I would like to see canister sandboxing per process before deploying these features.
It nearly did make it it’s post. (“An inadvertent community driven bug hunting bounty program for IC”). I will articulate why I did not make it it’s own post with all the rationale here (as opposed to a provocative new post).
At first, an free airdrop doesn’t really cost end users any real money. As the NFTs begin to percolate the eco-system, people begin to pay real currency for acquiring NFTs. For example, i got a free nft (starverse) for my participation on dscvr.one. At the beginning, on the entrepot.app, the lowest price of one of those nfts was around 0.8 icp. Currently the lowest price is 1.89. Doubling of the price from nothing. This begins to cause a sense of entitlement (“it’s mine…I own it”) for the average end-user. Imagine if they log into the account one fine day and they don’t see that NFT. This causes anger, fury etc. They will begin to blame someone else (nobody buys the argument…“but it was beta”). They have lost something of value.

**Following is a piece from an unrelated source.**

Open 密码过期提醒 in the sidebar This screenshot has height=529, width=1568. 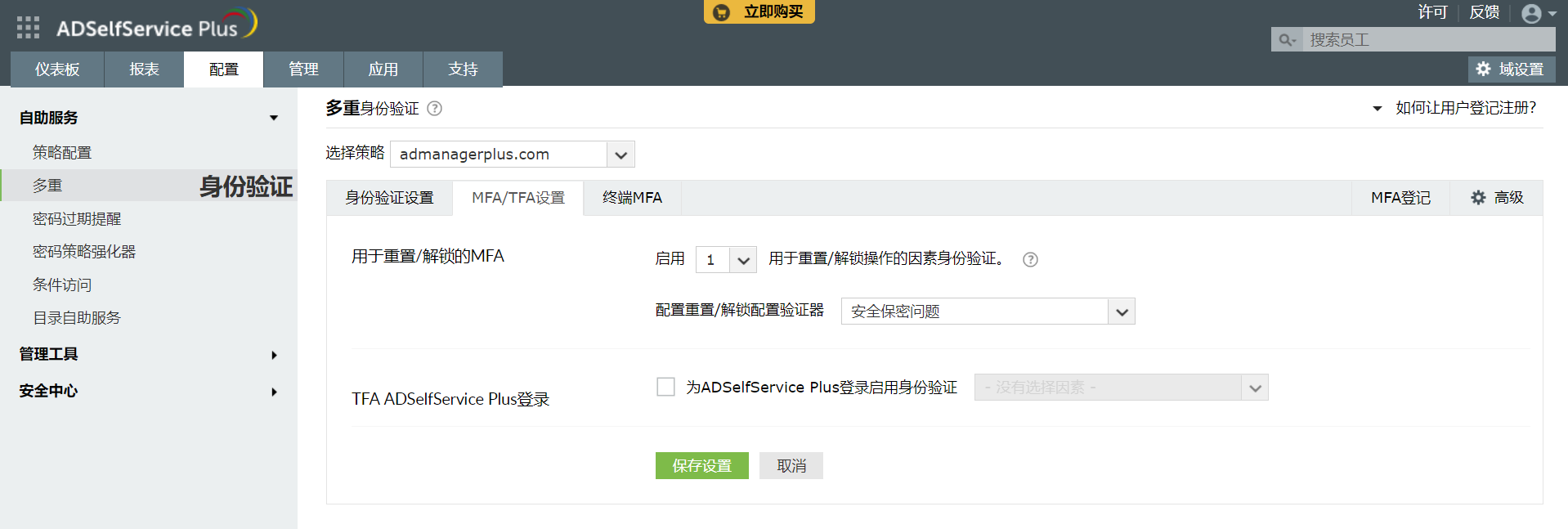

All participants do understand that crypto is inherently risky. But they also expect that reasonable protection be afforded to them on any platform. An ICAntagonist can make significant noise. i.e. " oh that dfinity foundation…200 cryptographers…and they FORGOT to put in basic sandboxing that WE have known for years…". Unfortunately logic (the fact that we have it in the roadmap) cross raw emotion and logic, in that case, has no chance. It can cause a catastrophic cascade with the right shills.
The reason that my articulation is here as opposed to top level is that most people will not bother to read a post 50 levels buried. But concerned discerning teams will… and hopefully take action as appropriate.

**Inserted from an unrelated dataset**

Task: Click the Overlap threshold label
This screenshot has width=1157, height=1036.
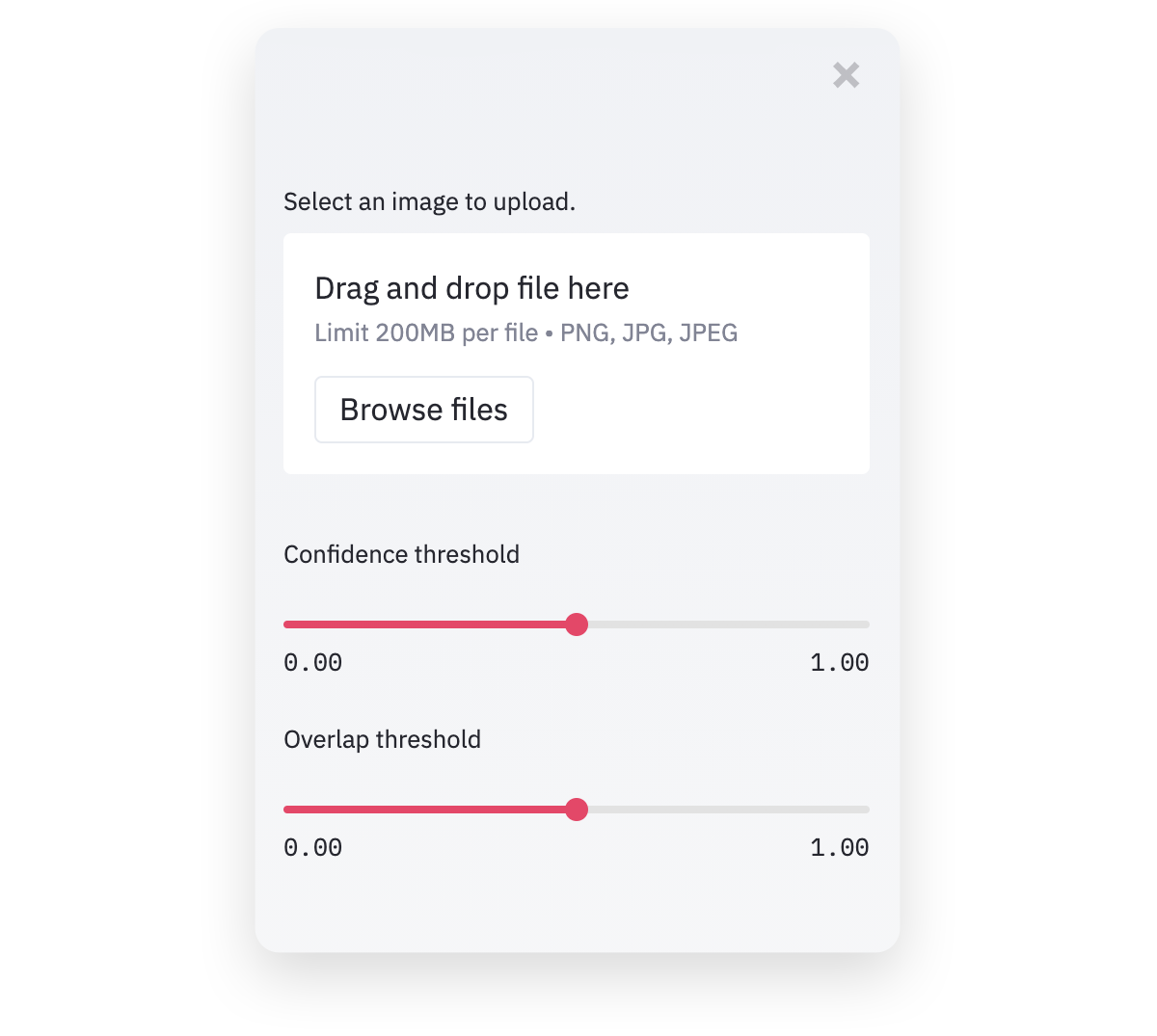Action: 382,739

I think it is worrying to surface, but more so confirming, these things on a forum level completely in the open. It only takes one person to forward this in the wrong direction and then you have the avalanche started with antagonist shill to tackle in the future. Not to mention that you openly confirm where the security risks are, for someone with bad intentions will just go straight ahead to try to utilise. Some parts should not be surfaced/confirmed in this way I strongly believe.

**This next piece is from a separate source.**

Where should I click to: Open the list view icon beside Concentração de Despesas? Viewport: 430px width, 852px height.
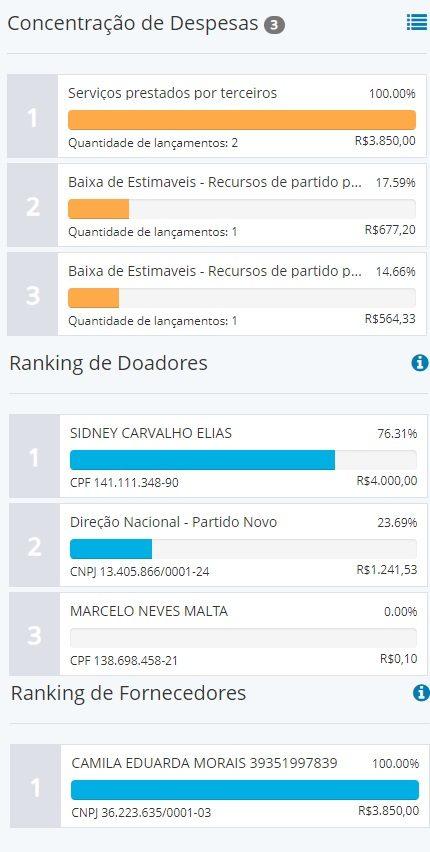pos(417,22)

If this proposal will allow for the IC to make outbound connections to the Bitcoin network, can we leverage that same technology (however it’s implemented) to make outbound connections to arbitrary external services?
I’m guessing some kind of oracle will be part of this proposal’s implementation.
Not a random, but a good question. The answer is YES! Although not immediately available. One part of this integration is the network module that is added to the IC. This will be used for eth integration but also to do outside calls. This primer explain the integration in more detail: Integrating the Internet Computer and Bitcoin Networks | E001 - YouTube I also pasted a slide from that video overview that shows the added components.
I understand what you mean, but from where I stand I could not say what course of action to take even when given this knowledge (would you?), but those with ill intentions will just dive into and dig straight at the source where there also might be other security risks in the proximity to the surfaced one that has not been identified to utilise this as entry vectors as well. Where there are one security risk there might just be other ones lurking around. In some aspects, certainly when it comes to security risks, I don’t think the community as a whole is equipped to make a decision around this.
Everyone wants more information on IC-530. My suspicion is that HTTP calls are OK here because the messages being sent are signed, nonrepeatable, and a sure to be broadcast and included by anyone seeking financial award. I have some reservations that other kinds of http requests(say hitting an aws api) would have the same kinds of guarantees. I’m excited to hear more though in case they have cracked the determinism problem.
If I were a NFT buyer, putting down 188 icp for buying one NFT, I would like to make sure that my investment is secure. This information might make me insecure… therefore the concrete action that I take is NOT to spend 188 ICP.